§ **YOUR INSTRUCTIONS**: Nothing in the entries should be altered. Write them out in full.

Start of GIVEN INFORMATION

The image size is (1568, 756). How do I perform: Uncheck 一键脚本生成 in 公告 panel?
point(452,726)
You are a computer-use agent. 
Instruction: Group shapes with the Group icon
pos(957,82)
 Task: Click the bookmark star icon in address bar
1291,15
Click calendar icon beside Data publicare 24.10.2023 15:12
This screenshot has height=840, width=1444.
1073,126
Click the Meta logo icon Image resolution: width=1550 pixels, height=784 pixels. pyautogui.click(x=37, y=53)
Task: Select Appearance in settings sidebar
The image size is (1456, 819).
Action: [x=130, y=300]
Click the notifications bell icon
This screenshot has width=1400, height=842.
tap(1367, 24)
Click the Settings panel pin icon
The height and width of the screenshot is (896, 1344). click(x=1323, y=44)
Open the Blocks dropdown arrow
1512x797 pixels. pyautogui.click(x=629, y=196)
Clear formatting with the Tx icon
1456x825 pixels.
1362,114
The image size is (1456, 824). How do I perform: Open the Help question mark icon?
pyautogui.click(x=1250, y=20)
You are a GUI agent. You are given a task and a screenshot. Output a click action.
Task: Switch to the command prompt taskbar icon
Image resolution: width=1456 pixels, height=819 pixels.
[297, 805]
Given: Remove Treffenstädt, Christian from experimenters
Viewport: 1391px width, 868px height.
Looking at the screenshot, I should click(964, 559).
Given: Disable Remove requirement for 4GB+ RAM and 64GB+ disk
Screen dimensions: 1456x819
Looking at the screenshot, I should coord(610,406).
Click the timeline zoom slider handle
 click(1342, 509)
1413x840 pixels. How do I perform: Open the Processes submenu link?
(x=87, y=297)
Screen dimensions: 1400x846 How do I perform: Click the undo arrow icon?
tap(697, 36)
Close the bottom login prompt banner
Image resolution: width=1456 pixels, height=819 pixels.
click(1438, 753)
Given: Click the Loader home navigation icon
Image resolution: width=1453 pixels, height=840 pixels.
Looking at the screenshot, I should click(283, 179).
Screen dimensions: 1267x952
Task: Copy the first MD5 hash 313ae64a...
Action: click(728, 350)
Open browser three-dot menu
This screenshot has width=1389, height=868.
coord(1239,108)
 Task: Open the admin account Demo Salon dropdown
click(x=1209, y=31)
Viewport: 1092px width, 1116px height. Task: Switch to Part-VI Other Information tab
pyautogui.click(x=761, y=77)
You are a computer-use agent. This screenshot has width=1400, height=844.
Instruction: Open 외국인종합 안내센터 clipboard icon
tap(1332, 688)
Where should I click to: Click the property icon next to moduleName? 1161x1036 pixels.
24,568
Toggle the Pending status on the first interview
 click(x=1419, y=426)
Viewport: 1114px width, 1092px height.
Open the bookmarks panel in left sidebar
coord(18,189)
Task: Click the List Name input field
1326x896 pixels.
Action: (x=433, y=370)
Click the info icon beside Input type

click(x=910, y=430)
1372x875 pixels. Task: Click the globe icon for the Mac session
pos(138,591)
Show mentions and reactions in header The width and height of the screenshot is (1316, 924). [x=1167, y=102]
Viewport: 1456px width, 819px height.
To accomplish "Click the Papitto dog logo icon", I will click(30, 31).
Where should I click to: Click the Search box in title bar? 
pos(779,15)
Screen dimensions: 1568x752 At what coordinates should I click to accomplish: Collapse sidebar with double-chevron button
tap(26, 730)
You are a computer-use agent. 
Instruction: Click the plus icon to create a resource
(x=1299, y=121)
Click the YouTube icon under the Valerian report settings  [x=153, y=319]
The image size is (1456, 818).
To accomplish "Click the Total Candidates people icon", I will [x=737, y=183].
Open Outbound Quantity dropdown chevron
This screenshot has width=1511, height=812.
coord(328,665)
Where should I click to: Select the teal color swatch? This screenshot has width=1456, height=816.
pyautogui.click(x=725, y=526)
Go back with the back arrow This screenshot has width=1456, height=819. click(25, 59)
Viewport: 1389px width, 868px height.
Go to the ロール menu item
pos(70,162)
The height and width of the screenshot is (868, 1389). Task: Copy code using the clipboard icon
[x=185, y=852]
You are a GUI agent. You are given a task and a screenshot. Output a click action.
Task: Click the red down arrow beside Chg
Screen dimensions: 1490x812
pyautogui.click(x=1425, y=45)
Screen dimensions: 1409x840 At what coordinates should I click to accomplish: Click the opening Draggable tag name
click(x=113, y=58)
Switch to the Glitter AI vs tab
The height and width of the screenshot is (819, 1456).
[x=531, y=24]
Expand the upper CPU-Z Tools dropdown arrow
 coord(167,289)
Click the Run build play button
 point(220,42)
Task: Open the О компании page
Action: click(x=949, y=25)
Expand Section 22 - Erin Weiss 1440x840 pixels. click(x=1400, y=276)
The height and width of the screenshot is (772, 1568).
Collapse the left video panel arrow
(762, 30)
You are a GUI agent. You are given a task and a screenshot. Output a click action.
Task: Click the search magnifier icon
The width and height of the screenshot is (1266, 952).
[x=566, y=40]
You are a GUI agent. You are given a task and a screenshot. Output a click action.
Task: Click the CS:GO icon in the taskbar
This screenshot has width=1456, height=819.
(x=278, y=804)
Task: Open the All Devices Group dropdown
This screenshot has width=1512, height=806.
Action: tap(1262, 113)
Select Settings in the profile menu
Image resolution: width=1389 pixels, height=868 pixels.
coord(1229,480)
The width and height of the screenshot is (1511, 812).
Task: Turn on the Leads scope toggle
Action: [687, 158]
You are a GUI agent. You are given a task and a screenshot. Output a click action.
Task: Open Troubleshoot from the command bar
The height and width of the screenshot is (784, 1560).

End of GIVEN INFORMATION

§ **EXERCISE RESULT**:
The image size is (1568, 756). How do I perform: Uncheck 一键脚本生成 in 公告 panel?
point(452,726)
You are a computer-use agent. 
Instruction: Group shapes with the Group icon
pos(957,82)
 Task: Click the bookmark star icon in address bar
1291,15
Click calendar icon beside Data publicare 24.10.2023 15:12
This screenshot has height=840, width=1444.
1073,126
Click the Meta logo icon Image resolution: width=1550 pixels, height=784 pixels. pyautogui.click(x=37, y=53)
Task: Select Appearance in settings sidebar
The image size is (1456, 819).
Action: [x=130, y=300]
Click the notifications bell icon
This screenshot has width=1400, height=842.
tap(1367, 24)
Click the Settings panel pin icon
The height and width of the screenshot is (896, 1344). click(x=1323, y=44)
Open the Blocks dropdown arrow
1512x797 pixels. pyautogui.click(x=629, y=196)
Clear formatting with the Tx icon
1456x825 pixels.
1362,114
The image size is (1456, 824). How do I perform: Open the Help question mark icon?
pyautogui.click(x=1250, y=20)
You are a GUI agent. You are given a task and a screenshot. Output a click action.
Task: Switch to the command prompt taskbar icon
Image resolution: width=1456 pixels, height=819 pixels.
[297, 805]
Given: Remove Treffenstädt, Christian from experimenters
Viewport: 1391px width, 868px height.
Looking at the screenshot, I should click(964, 559).
Given: Disable Remove requirement for 4GB+ RAM and 64GB+ disk
Screen dimensions: 1456x819
Looking at the screenshot, I should coord(610,406).
Click the timeline zoom slider handle
 click(1342, 509)
1413x840 pixels. How do I perform: Open the Processes submenu link?
(x=87, y=297)
Screen dimensions: 1400x846 How do I perform: Click the undo arrow icon?
tap(697, 36)
Close the bottom login prompt banner
Image resolution: width=1456 pixels, height=819 pixels.
click(1438, 753)
Given: Click the Loader home navigation icon
Image resolution: width=1453 pixels, height=840 pixels.
Looking at the screenshot, I should click(283, 179).
Screen dimensions: 1267x952
Task: Copy the first MD5 hash 313ae64a...
Action: click(728, 350)
Open browser three-dot menu
This screenshot has width=1389, height=868.
coord(1239,108)
 Task: Open the admin account Demo Salon dropdown
click(x=1209, y=31)
Viewport: 1092px width, 1116px height. Task: Switch to Part-VI Other Information tab
pyautogui.click(x=761, y=77)
You are a computer-use agent. This screenshot has width=1400, height=844.
Instruction: Open 외국인종합 안내센터 clipboard icon
tap(1332, 688)
Where should I click to: Click the property icon next to moduleName? 1161x1036 pixels.
24,568
Toggle the Pending status on the first interview
 click(x=1419, y=426)
Viewport: 1114px width, 1092px height.
Open the bookmarks panel in left sidebar
coord(18,189)
Task: Click the List Name input field
1326x896 pixels.
Action: (x=433, y=370)
Click the info icon beside Input type

click(x=910, y=430)
1372x875 pixels. Task: Click the globe icon for the Mac session
pos(138,591)
Show mentions and reactions in header The width and height of the screenshot is (1316, 924). [x=1167, y=102]
Viewport: 1456px width, 819px height.
To accomplish "Click the Papitto dog logo icon", I will click(30, 31).
Where should I click to: Click the Search box in title bar? 
pos(779,15)
Screen dimensions: 1568x752 At what coordinates should I click to accomplish: Collapse sidebar with double-chevron button
tap(26, 730)
You are a computer-use agent. 
Instruction: Click the plus icon to create a resource
(x=1299, y=121)
Click the YouTube icon under the Valerian report settings  [x=153, y=319]
The image size is (1456, 818).
To accomplish "Click the Total Candidates people icon", I will [x=737, y=183].
Open Outbound Quantity dropdown chevron
This screenshot has width=1511, height=812.
coord(328,665)
Where should I click to: Select the teal color swatch? This screenshot has width=1456, height=816.
pyautogui.click(x=725, y=526)
Go back with the back arrow This screenshot has width=1456, height=819. click(25, 59)
Viewport: 1389px width, 868px height.
Go to the ロール menu item
pos(70,162)
The height and width of the screenshot is (868, 1389). Task: Copy code using the clipboard icon
[x=185, y=852]
You are a GUI agent. You are given a task and a screenshot. Output a click action.
Task: Click the red down arrow beside Chg
Screen dimensions: 1490x812
pyautogui.click(x=1425, y=45)
Screen dimensions: 1409x840 At what coordinates should I click to accomplish: Click the opening Draggable tag name
click(x=113, y=58)
Switch to the Glitter AI vs tab
The height and width of the screenshot is (819, 1456).
[x=531, y=24]
Expand the upper CPU-Z Tools dropdown arrow
 coord(167,289)
Click the Run build play button
 point(220,42)
Task: Open the О компании page
Action: click(x=949, y=25)
Expand Section 22 - Erin Weiss 1440x840 pixels. click(x=1400, y=276)
The height and width of the screenshot is (772, 1568).
Collapse the left video panel arrow
(762, 30)
You are a GUI agent. You are given a task and a screenshot. Output a click action.
Task: Click the search magnifier icon
The width and height of the screenshot is (1266, 952).
[x=566, y=40]
You are a GUI agent. You are given a task and a screenshot. Output a click action.
Task: Click the CS:GO icon in the taskbar
This screenshot has width=1456, height=819.
(x=278, y=804)
Task: Open the All Devices Group dropdown
This screenshot has width=1512, height=806.
Action: tap(1262, 113)
Select Settings in the profile menu
Image resolution: width=1389 pixels, height=868 pixels.
coord(1229,480)
The width and height of the screenshot is (1511, 812).
Task: Turn on the Leads scope toggle
Action: [687, 158]
You are a GUI agent. You are given a task and a screenshot. Output a click action.
Task: Open Troubleshoot from the command bar
The height and width of the screenshot is (784, 1560).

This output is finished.